ADPKD is a genetic disorder that leads to the growth of fluid-filled cysts that can eventually overtake the kidneys and lead to renal failure. “Autosomal dominant” refers to the fact that, if one parent has the disease, there is a 50% chance that his or her child will develop it.

Despite the large number of cysts, Gary’s renal function was still good at the time of his diagnosis. The doctor said that some patients may not progress to end stage kidney disease, but there was nothing Gary could do to stop the progression. He was told that his sisters and brother, as well as both parents, should be tested. We were relieved and surprised to find out that no one else in the family had the disease.

After the initial shock of the diagnosis, we resumed our very normal lives for the next 12 years or so. Gary ran his own business selling and servicing sewing machines and I worked in media and communications.
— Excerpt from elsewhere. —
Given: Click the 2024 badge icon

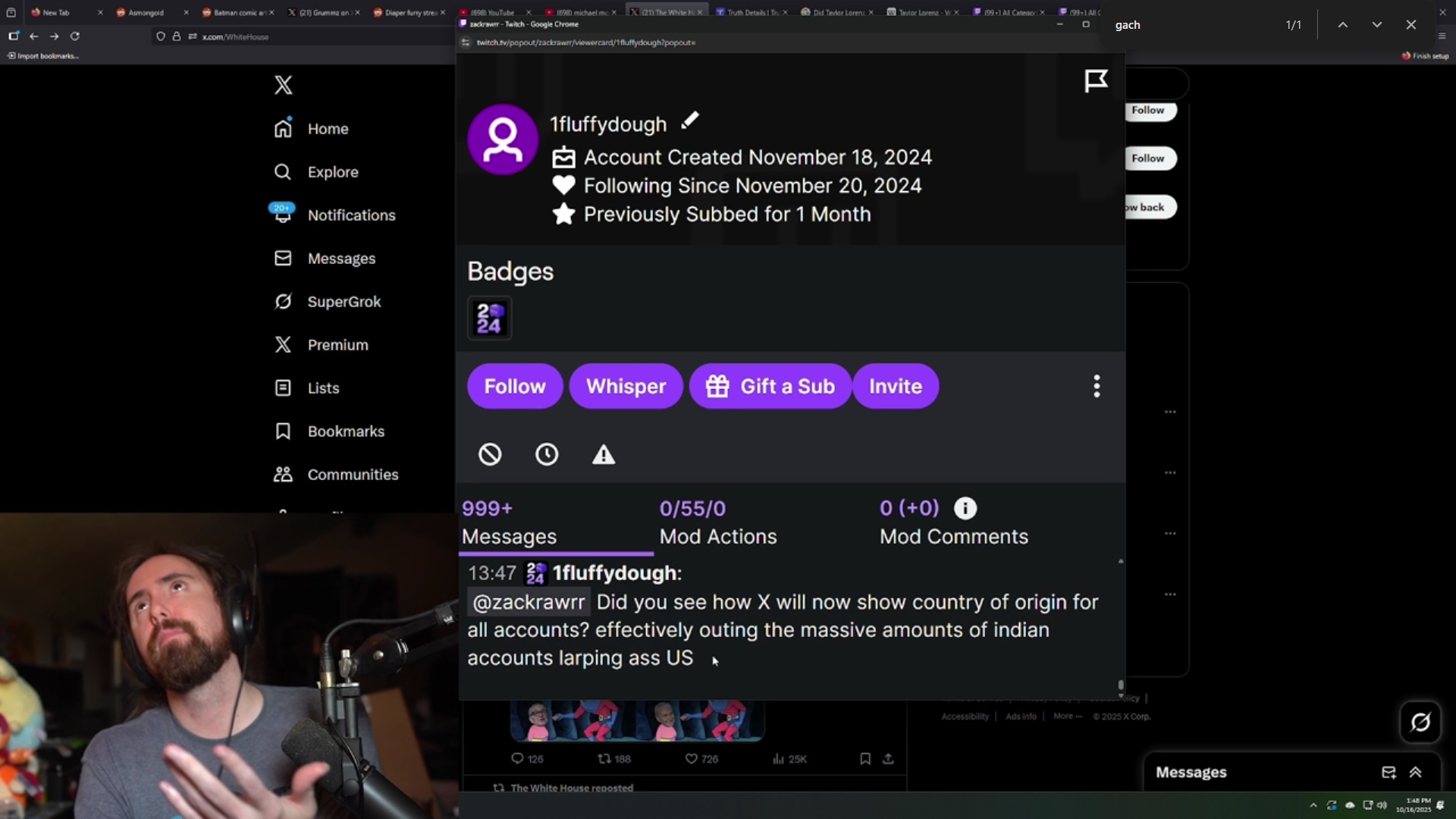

Despite being cautioned against having children by a well-intentioned but tactless geneticist, we became the proud parents of a daughter and a son.

By the time Gary was about 46, his nephrologist began to chart the road to Gary’s kidney failure and urged him to start looking for a donor. Gary has never been one to ask a favour from family or friends, much less ask for an organ. One day at a family dinner when Gary was out of the room, his sister asked me what Gary would like for his birthday. I mustered up my courage and told her that what he could really use was a kidney.

An extremely close-knit family, each member quickly started their donor testing. I soon learned what an amazing transplant program we have here in Manitoba, as each of the siblings outside of Winnipeg ran into challenges having their testing completed. Gary’s family members were ruled out one by one, with the last being his youngest sister. The day she called us with the news was a difficult one.

I knew I was up next. As I started my testing, his sister’s partner selflessly stepped up as well. We both went through testing at the same time. After an agonizing two years of potential donor testing, I was declared as the best match. Meanwhile, Gary’s renal function was diminishing and kidney failure was looming. Then, another bump in the road: When he was going through his pre-surgery work-up, a spot was seen on an x-ray of his kidney. To rule out cancer, he would have to have a CT scan, which would require him to go on dialysis immediately, as the dye used in the scan could further damage his kidneys.

The transplant was on hold. Gary started hemodialysis. Fortunately, the scan ruled out cancer and we were scheduled for the transplant. Gary felt like a million bucks as soon as he woke up from the surgery.

We were so fortunate to have the help and love of many people as we recovered. Our kids took on extra chores, family and friends brought meals and drove the kids to their activities and, of course, the transplant team were on top of Gary’s post-surgical care. A childhood friend of Gary’s even arranged for limo service to and from the transplant clinic every morning the first month.

Kidney disease has been a third partner in our marriage for almost 25 years. For several of those years, it has not been a silent one. Although we know that the transplant won’t last forever, we’re also aware that no one can predict the future. We are happy and extremely grateful for the good fortune we have had in maintaining our health so far and look forward to many great years ahead.